**Try it:**
Repeat the records exactly, with one exception: no images.

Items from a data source
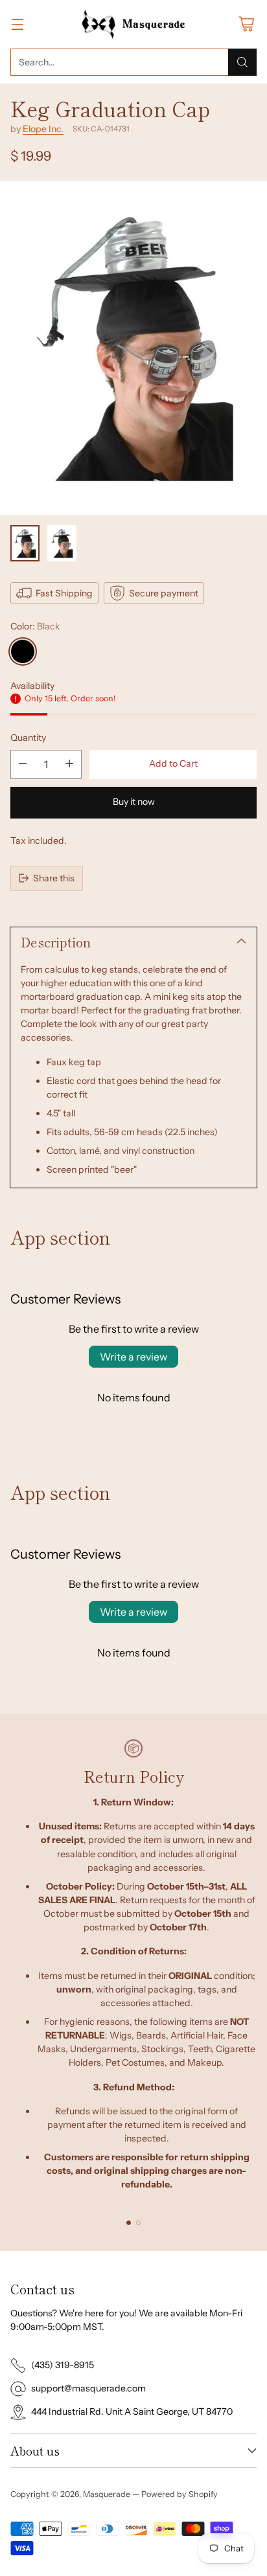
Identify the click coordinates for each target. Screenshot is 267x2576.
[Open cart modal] (246, 24)
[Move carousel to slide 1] (128, 2222)
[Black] (22, 651)
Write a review (133, 1356)
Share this (54, 878)
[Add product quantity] (69, 764)
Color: (35, 626)
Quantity (28, 737)
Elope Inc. (43, 129)
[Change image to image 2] (61, 543)
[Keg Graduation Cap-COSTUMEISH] (133, 348)
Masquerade (106, 2494)
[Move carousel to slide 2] (138, 2222)
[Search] (242, 62)
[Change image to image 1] (25, 543)
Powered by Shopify (179, 2494)
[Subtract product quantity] (22, 764)
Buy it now (134, 802)
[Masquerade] (133, 24)
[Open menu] (17, 24)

**Answer to the problem:**
Identify the click coordinates for each target. Screenshot is 267x2576.
[Open cart modal] (246, 24)
[Move carousel to slide 1] (128, 2222)
[Black] (22, 651)
Write a review (133, 1356)
Share this (54, 878)
[Add product quantity] (69, 764)
Color: (35, 626)
Quantity (28, 737)
Elope Inc. (43, 129)
[Change image to image 2] (61, 543)
[Keg Graduation Cap-COSTUMEISH] (133, 348)
Masquerade (106, 2494)
[Move carousel to slide 2] (138, 2222)
[Search] (242, 62)
[Change image to image 1] (25, 543)
Powered by Shopify (179, 2494)
[Subtract product quantity] (22, 764)
Buy it now (134, 802)
[Masquerade] (133, 24)
[Open menu] (17, 24)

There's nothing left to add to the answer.